Fachin afirmou que o diálogo entre os Três Poderes está em andamento e que a Corte continuará a analisar o tema dentro do prazo estabelecido.

Prazos e determinações

Ao concordarem com o adiamento do julgamento, os ministros Gilmar Mendes e Flávio Dino sincronizaram os prazos de suas decisões, estabelecendo 45 dias, a partir de 23 de fevereiro, para que os Poderes tomem medidas sobre as verbas adicionais.

Gilmar Mendes alertou que não é permitido adiantar pagamentos e que só devem ser efetuados valores que já estavam previstos no orçamento.

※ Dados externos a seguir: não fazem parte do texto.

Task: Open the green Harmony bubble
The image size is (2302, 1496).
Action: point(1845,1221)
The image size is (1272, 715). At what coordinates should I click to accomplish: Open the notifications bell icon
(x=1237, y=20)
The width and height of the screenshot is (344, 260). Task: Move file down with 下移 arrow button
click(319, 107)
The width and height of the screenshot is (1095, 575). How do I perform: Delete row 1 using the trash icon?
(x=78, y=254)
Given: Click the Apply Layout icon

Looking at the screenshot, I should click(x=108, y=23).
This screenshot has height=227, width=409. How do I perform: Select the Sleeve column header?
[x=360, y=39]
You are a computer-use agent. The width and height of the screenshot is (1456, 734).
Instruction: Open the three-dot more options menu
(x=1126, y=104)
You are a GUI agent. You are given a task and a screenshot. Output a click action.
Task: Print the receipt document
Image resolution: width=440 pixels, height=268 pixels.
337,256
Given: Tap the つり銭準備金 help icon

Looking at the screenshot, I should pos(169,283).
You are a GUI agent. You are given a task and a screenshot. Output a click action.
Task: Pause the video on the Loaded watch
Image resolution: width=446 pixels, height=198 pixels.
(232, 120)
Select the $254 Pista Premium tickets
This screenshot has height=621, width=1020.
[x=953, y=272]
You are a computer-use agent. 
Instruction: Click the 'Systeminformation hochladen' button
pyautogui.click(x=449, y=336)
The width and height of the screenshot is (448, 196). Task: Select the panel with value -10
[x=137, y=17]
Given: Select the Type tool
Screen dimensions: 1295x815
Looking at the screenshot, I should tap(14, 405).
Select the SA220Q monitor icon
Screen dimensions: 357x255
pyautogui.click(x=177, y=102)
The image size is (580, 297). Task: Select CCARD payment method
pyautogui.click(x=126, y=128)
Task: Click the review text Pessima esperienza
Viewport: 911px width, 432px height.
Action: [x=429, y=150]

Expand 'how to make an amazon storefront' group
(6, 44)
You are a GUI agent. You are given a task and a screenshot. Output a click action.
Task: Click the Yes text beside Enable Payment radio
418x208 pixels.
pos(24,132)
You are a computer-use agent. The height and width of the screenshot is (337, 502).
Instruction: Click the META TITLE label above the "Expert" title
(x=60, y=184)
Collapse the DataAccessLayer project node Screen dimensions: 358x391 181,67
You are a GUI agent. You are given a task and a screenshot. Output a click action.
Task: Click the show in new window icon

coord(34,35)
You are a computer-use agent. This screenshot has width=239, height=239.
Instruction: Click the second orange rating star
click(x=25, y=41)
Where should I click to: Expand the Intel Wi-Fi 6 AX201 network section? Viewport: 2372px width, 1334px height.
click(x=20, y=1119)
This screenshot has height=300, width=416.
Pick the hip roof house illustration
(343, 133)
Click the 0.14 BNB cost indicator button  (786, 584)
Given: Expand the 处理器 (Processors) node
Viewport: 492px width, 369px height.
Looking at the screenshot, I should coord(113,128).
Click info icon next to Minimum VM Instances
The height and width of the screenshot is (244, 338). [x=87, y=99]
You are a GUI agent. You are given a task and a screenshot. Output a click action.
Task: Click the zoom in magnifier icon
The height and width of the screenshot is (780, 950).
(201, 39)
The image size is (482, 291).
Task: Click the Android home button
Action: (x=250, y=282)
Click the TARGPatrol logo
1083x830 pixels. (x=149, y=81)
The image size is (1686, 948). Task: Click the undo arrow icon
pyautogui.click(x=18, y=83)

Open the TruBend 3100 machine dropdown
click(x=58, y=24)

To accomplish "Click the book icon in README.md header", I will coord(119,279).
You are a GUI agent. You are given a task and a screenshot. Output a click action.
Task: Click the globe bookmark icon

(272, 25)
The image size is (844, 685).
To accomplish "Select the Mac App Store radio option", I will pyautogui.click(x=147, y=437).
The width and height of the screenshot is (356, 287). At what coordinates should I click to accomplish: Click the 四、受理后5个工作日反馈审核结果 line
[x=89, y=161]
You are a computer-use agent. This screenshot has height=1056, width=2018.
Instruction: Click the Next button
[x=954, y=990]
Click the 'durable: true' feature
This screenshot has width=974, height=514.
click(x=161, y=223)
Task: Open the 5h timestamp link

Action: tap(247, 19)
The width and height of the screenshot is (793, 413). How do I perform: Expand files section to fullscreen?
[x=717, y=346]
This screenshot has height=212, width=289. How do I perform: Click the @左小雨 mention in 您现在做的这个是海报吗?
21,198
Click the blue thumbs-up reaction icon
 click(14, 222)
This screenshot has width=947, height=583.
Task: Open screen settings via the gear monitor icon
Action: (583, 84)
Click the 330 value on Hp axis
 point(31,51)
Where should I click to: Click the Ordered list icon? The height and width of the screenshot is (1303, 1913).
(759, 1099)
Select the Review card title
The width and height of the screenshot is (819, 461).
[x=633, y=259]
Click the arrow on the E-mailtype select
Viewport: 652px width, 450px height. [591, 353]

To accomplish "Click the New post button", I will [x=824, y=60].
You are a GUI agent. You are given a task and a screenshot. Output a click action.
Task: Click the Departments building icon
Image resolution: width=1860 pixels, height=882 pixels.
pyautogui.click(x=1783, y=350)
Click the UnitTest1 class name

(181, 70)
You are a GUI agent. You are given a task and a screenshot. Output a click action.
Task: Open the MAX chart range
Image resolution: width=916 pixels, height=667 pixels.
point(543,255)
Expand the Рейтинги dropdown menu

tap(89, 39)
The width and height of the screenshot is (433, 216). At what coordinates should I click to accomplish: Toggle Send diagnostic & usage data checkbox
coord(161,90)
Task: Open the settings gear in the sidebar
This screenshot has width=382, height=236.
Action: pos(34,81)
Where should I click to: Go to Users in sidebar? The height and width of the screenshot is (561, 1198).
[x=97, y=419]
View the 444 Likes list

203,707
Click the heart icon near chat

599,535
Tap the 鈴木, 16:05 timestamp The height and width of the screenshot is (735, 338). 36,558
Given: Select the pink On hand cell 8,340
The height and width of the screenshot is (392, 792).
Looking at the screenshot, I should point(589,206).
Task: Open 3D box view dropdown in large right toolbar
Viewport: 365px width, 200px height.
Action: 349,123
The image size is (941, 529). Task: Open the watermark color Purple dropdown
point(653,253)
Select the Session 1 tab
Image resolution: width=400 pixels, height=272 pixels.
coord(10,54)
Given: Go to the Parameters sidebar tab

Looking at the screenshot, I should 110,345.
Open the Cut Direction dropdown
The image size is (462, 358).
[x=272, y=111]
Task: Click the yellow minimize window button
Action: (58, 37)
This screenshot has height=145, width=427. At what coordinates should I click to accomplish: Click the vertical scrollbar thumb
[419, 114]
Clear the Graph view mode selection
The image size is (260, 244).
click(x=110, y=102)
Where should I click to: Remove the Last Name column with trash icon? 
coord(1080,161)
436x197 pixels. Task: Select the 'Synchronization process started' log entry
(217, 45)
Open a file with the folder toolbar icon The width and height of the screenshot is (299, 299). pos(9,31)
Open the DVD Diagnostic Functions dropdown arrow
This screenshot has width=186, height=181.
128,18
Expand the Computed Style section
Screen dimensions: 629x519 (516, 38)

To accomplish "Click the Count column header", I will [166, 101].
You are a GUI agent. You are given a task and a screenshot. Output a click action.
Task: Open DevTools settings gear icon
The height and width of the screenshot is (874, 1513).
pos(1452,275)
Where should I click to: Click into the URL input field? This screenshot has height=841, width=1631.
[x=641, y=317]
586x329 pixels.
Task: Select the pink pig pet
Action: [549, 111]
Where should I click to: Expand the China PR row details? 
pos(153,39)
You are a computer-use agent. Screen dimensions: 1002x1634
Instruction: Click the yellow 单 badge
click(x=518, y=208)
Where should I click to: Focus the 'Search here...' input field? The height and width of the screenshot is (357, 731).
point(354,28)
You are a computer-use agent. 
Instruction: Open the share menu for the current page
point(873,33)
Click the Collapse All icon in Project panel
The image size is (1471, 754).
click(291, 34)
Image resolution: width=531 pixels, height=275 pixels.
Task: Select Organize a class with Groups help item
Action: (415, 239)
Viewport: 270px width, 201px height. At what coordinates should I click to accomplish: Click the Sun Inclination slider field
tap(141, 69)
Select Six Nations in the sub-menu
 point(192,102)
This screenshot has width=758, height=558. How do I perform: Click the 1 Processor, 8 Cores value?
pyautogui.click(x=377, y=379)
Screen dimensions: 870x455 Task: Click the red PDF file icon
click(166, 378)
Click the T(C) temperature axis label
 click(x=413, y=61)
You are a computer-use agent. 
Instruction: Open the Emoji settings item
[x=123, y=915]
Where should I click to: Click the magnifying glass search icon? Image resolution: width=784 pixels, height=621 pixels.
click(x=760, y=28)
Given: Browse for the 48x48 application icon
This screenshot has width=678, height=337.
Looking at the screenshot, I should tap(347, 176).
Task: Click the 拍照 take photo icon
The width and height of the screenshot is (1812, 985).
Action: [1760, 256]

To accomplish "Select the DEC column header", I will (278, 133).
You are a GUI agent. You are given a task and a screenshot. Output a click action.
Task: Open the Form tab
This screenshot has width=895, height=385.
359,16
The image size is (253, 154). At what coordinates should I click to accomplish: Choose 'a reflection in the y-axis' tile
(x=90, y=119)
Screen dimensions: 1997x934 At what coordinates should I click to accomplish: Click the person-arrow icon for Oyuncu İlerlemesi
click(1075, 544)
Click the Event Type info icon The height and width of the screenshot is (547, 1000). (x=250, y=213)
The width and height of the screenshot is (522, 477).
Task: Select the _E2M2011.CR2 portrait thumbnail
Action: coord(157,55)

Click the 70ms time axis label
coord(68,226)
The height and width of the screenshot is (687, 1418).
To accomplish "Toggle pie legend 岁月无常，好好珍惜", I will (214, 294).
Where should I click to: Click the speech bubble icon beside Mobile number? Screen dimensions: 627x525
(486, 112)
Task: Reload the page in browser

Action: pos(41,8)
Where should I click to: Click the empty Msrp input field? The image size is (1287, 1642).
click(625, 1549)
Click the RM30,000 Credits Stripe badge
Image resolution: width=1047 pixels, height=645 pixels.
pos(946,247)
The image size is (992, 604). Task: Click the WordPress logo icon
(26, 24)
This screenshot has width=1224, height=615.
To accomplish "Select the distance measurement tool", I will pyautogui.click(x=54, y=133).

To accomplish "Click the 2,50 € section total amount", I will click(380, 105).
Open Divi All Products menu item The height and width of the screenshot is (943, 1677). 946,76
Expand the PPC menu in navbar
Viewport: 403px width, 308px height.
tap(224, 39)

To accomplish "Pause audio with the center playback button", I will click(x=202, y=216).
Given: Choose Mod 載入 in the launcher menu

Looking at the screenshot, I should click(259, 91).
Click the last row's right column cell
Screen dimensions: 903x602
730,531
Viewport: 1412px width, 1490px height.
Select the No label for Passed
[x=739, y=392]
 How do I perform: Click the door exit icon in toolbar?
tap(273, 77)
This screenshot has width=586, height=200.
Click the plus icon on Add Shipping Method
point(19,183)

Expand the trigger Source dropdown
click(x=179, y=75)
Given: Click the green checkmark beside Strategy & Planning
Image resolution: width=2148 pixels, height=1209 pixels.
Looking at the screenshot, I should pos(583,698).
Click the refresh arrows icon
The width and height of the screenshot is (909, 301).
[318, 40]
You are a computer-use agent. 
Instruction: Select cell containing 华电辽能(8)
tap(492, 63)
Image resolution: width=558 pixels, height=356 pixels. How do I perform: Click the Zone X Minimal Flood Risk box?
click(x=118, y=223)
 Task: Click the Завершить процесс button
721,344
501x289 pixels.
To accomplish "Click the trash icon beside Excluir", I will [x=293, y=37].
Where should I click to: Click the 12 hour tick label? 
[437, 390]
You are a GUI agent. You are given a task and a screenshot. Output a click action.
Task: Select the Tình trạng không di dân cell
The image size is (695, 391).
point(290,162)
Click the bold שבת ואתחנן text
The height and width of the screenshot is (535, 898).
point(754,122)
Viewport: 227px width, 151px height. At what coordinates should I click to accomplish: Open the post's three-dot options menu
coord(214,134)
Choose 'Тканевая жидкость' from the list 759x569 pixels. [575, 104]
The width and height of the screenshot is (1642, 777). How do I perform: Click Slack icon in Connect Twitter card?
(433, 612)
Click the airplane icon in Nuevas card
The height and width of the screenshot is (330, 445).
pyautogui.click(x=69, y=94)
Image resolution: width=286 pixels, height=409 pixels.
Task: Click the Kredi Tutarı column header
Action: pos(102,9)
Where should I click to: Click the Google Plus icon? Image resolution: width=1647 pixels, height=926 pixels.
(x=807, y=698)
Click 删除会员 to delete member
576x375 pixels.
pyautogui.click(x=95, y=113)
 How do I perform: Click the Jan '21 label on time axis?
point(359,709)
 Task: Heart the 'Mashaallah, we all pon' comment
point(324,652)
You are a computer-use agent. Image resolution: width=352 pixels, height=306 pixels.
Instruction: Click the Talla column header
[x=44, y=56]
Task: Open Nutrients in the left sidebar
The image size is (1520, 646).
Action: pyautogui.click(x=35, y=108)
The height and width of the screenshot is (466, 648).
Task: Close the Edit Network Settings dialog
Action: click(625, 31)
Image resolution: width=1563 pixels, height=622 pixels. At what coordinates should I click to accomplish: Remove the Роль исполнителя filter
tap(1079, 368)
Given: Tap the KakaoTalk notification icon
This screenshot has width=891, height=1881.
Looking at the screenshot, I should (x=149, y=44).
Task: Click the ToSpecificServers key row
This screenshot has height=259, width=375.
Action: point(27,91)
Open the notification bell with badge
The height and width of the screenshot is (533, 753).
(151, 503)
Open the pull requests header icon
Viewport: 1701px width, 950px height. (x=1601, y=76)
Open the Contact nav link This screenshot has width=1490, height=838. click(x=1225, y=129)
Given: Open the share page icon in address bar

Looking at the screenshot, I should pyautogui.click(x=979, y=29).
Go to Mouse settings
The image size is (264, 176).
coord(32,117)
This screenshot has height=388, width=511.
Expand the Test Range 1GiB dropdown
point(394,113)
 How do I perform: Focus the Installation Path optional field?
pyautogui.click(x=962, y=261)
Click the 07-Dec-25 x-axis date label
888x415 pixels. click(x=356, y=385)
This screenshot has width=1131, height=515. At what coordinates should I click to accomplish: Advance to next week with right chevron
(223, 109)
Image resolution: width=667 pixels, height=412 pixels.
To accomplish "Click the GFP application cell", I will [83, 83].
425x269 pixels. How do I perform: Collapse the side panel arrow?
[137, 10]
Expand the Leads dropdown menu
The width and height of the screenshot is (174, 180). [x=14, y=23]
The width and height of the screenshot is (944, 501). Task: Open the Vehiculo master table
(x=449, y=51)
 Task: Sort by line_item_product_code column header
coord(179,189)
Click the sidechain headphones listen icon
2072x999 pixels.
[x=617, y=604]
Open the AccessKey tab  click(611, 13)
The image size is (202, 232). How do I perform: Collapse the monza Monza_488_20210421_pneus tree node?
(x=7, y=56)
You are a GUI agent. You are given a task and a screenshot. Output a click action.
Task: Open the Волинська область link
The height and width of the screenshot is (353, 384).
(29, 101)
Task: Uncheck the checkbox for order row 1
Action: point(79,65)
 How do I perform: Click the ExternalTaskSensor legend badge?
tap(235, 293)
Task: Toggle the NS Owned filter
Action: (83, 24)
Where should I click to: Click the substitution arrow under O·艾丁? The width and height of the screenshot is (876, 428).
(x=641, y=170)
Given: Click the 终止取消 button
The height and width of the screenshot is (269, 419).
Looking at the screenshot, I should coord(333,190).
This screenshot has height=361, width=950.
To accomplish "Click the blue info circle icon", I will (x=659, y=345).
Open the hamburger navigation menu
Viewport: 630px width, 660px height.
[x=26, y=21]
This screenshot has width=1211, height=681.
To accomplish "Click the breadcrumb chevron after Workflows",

Ele ressaltou que qualquer tentativa de desrespeitar as decisões do STF poderá resultar em sanções administrativas, disciplinares e penais, além da devolução dos valores pagos indevidamente.

O ministro Flávio Dino reforçou esse alerta, destacando que os conselhos responsáveis pela fiscalização dos Ministérios Público e Judiciário terão que atuar rigorosamente para evitar irregularidades.

Posição da Câmara

Antes da decisão do STF, o presidente da Câmara dos Deputados, Hugo Motta, comentou que ainda é cedo para afirmar se o Congresso conseguirá aprovar neste ano uma legislação sobre o tema.

Motta também defende que o governo federal participe oficialmente das negociações, já que qualquer mudança na legislação dependerá da sanção presidencial.

Segundo ele, é fundamental que o Executivo esteja envolvido para evitar que uma proposta seja vetada posteriormente.

Contexto dos supersalários

O teto salarial do funcionalismo público estabelece um limite máximo para os salários dos agentes públicos, que corresponde à remuneração dos ministros do Supremo Tribunal Federal, atualmente em R$ 46.366,19.

Porém, os chamados penduricalhos têm permitido que servidores recebam valores superiores a esse limite, incluindo parcelas que, em muitos casos, não são tributadas pelo Imposto de Renda.